Last Friday, the government published jobs data for May. The left-leaning media touted the report as good news, showing that the economy added 270,000 jobs. In fact, the data was terrible for ordinary Americans. It shows that fewer Americans were working in May than in April, and that those who were employed needed to work more jobs to make ends meet. These are substantive economic problems for Biden.
The celebratory reaction of the White House and the pro-Biden media illustrates the disconnect between the pundits, bureaucrats, and academics on the one hand, and working Americans on the other. Americans don’t particularly like when their leaders celebrate the economic misfortunes of Americans. That is Biden’s messaging problem.
Number of Jobs vs. Number of People Working
There are two different ways to view employment data. The first is to examine how many jobs people are working. The second is to look at how many people have jobs.
Take, for example, an economy that has three people and three jobs. Such an economy could have three people each with one job and no unemployed. Alternatively, such an economy could have one person working three jobs and two people unemployed. The May jobs report shows a trend moving toward the latter scenario instead of the former.

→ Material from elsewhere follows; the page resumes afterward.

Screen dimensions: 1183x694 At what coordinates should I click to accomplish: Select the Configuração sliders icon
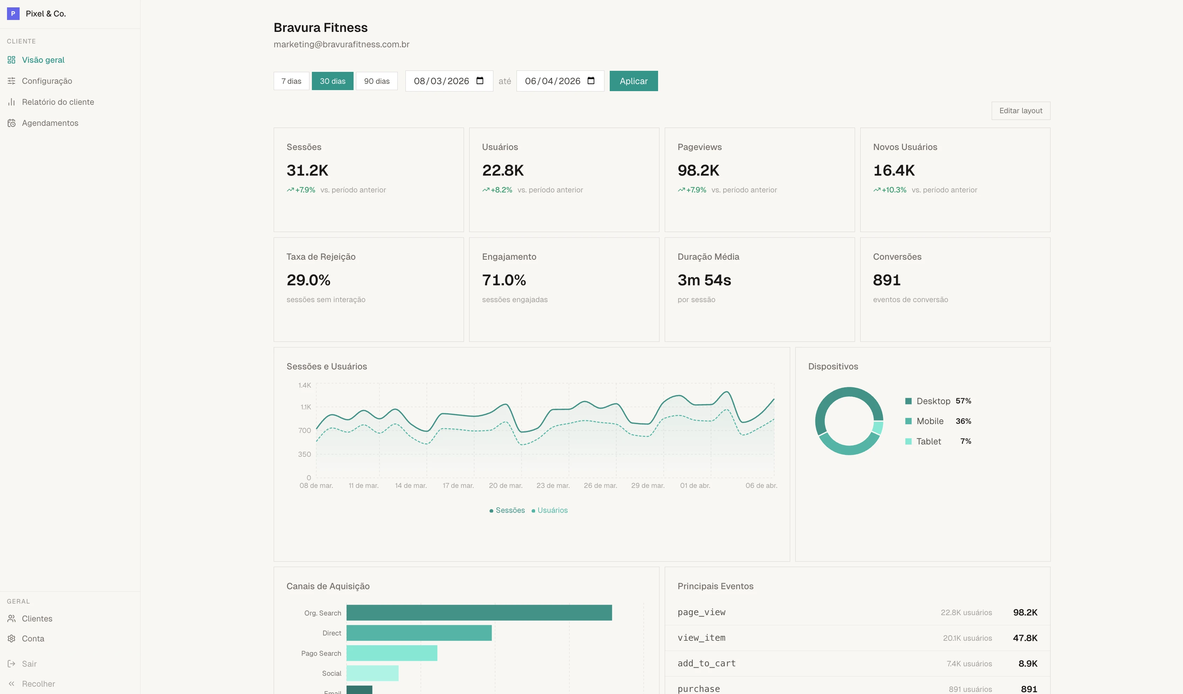(12, 81)
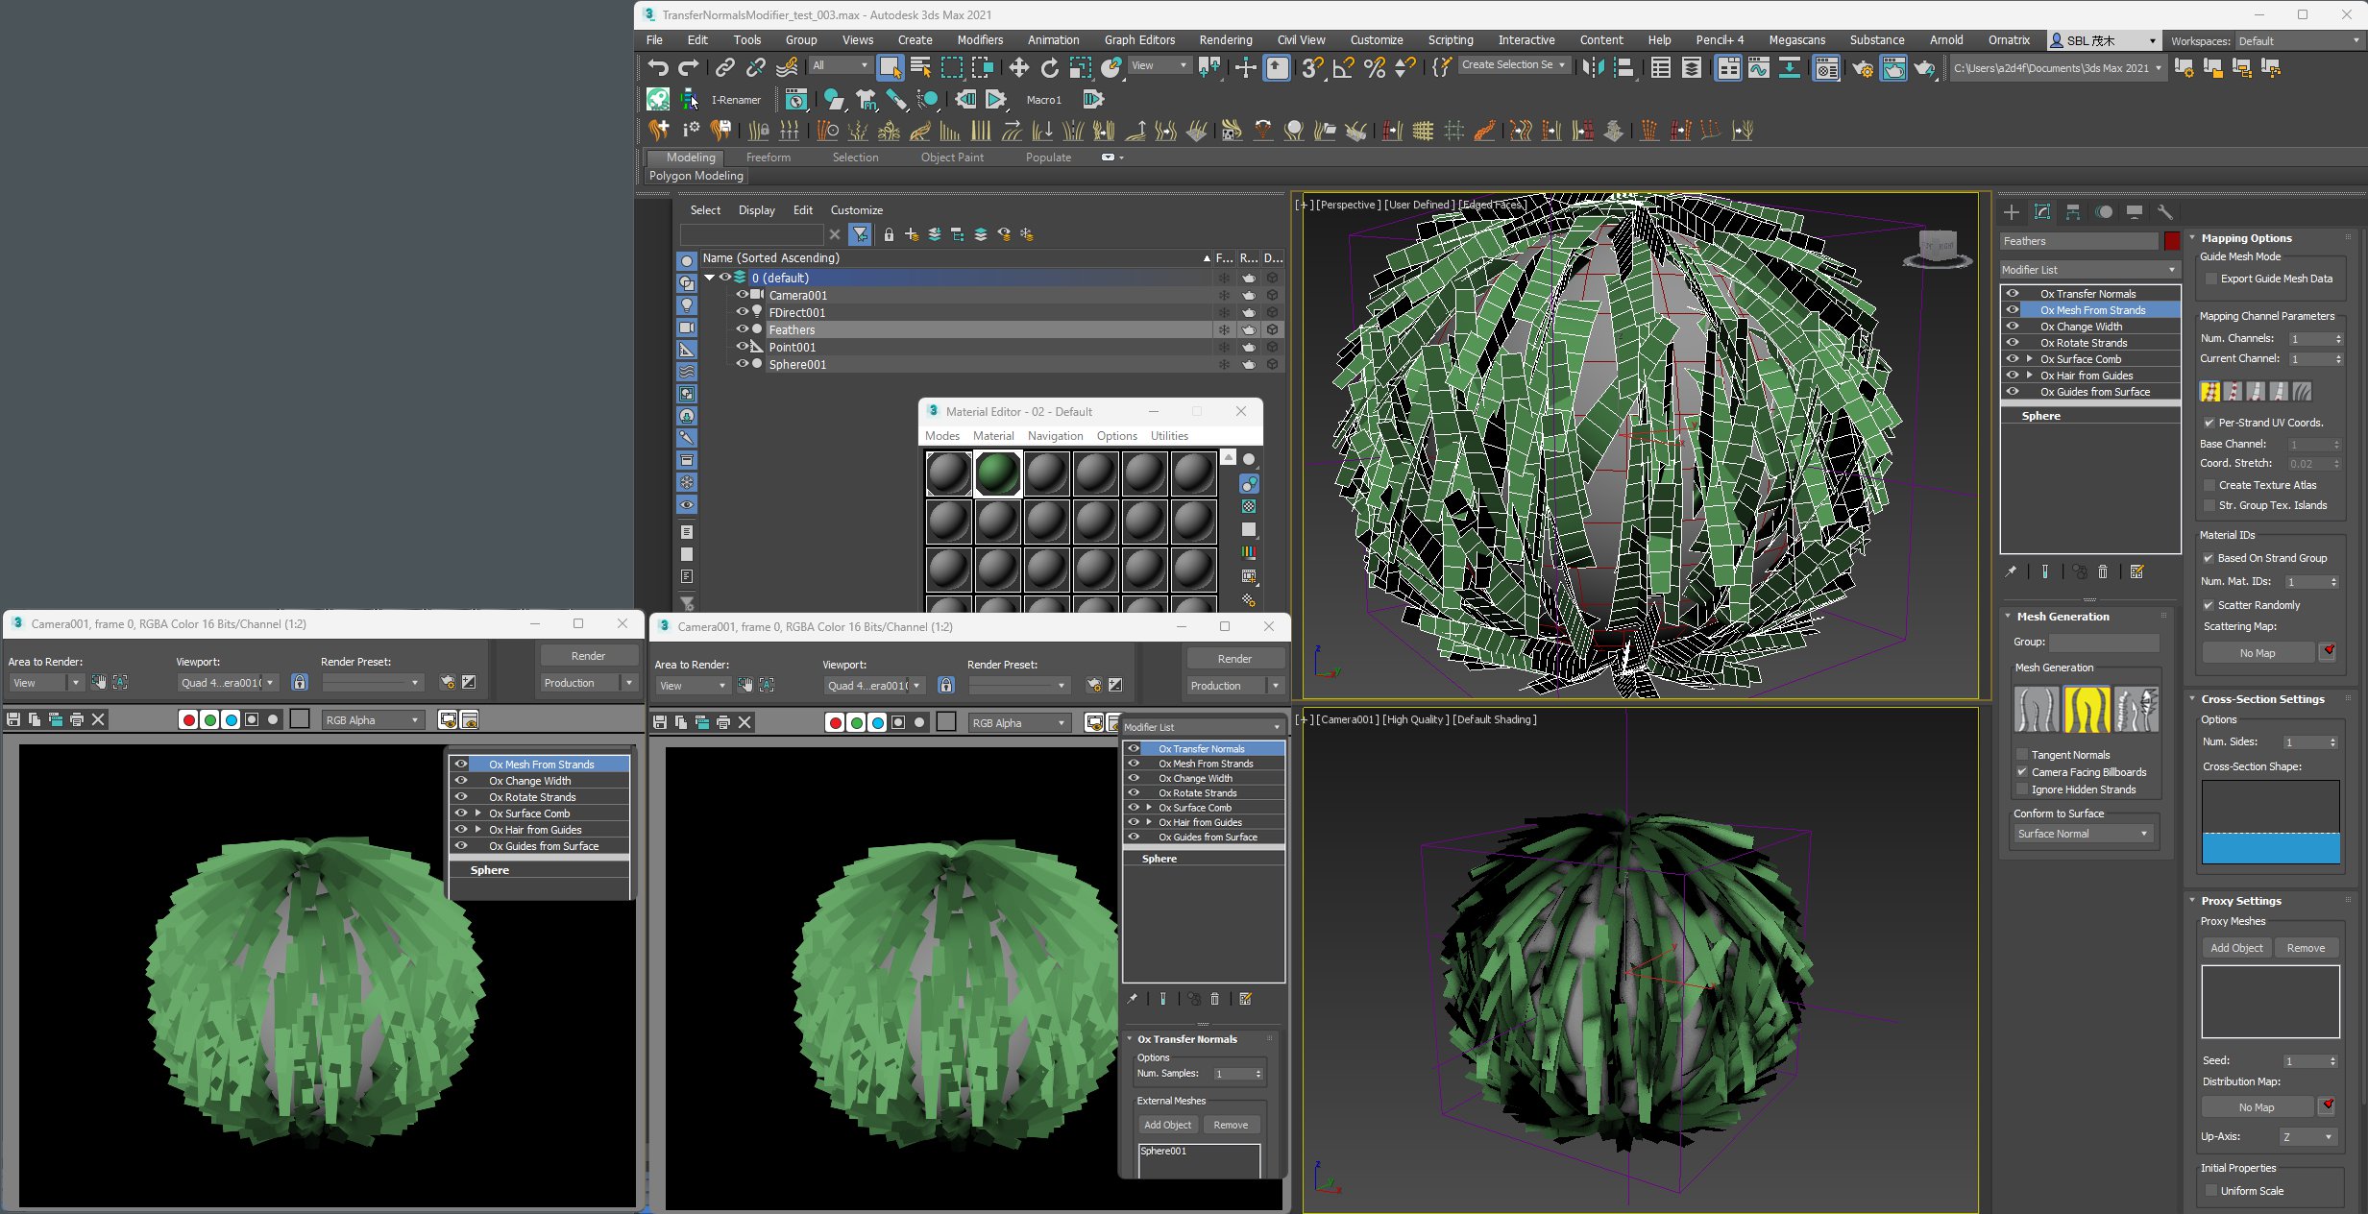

The government tracks and publishes both sets of job data — that’s how we know the May jobs data was really bad. From the pro-Biden media, you hear only about the first set of data, which shows the increase in “all employees” of about 270,000 from April to May.
Even in isolation, the May drop in labor force participation is highly alarming. Poor labor participation has been a hallmark of Bidenomics, along with high inflation, high interest rates, decreased real income, depleted personal saving, and increased consumer debt. Despite three-plus years of Biden’s so-called “recovery,” the United States has not come close to returning to its pre-pandemic level of labor participation.
Moreover, the Trump administration accomplished most of the recovery, adding 1.4 percent back to labor participation in just six months following the Covid pandemic low. Biden has added only 1.0 percent back to labor participation in 41 months. In fact, it’s this low labor participation rate throughout Biden’s term that has kept the unemployment rate artificially low.
Sustained poor labor participation is a ticking economic time bomb. Labor participation establishes the tax base from which federal and state governments secure their operating funds. Labor participation defines the base from which payroll taxes — which support the soon-to-be-insolvent Social Security and Medicare programs — are drawn. Those programs need an ever-increasing working population to survive.
Bad economic news is bad. Celebrating bad economic news is worse. If Biden does not correct both of these problems soon — a seemingly impossible task at this point — voters in November will solve the problems for him.